Source data
┄┄┄┄┄┄┄┄┄┄┄┄┄┄┄┄┄┄┄┄

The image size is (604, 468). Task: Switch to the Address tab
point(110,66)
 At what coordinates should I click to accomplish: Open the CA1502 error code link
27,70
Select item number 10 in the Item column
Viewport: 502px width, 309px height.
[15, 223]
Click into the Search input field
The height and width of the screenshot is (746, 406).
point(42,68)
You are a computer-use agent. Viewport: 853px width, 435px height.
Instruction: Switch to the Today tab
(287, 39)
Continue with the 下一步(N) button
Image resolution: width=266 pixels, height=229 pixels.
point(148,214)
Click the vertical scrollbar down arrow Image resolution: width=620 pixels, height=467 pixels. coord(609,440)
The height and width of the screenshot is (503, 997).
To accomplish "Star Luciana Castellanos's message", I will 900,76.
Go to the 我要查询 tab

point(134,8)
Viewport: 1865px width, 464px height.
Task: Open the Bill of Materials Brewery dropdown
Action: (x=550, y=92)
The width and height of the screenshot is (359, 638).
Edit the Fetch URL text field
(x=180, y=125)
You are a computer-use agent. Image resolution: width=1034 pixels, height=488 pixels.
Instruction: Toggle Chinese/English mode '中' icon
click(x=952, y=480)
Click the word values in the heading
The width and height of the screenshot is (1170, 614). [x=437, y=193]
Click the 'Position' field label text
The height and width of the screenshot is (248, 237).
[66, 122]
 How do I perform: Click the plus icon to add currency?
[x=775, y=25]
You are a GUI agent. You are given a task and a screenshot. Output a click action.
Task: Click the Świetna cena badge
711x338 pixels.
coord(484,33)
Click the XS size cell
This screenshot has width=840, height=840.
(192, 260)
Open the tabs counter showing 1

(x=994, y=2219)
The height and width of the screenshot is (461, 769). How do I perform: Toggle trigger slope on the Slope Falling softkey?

┄┄┄┄┄┄┄┄┄┄┄┄┄┄┄┄┄┄┄┄

Task details
Where the string "agent" occurs in the data, return the whole line.

Response for this exercise
You are a computer-use agent. Viewport: 853px width, 435px height.
You are a computer-use agent. Image resolution: width=1034 pixels, height=488 pixels.
You are a GUI agent. You are given a task and a screenshot. Output a click action.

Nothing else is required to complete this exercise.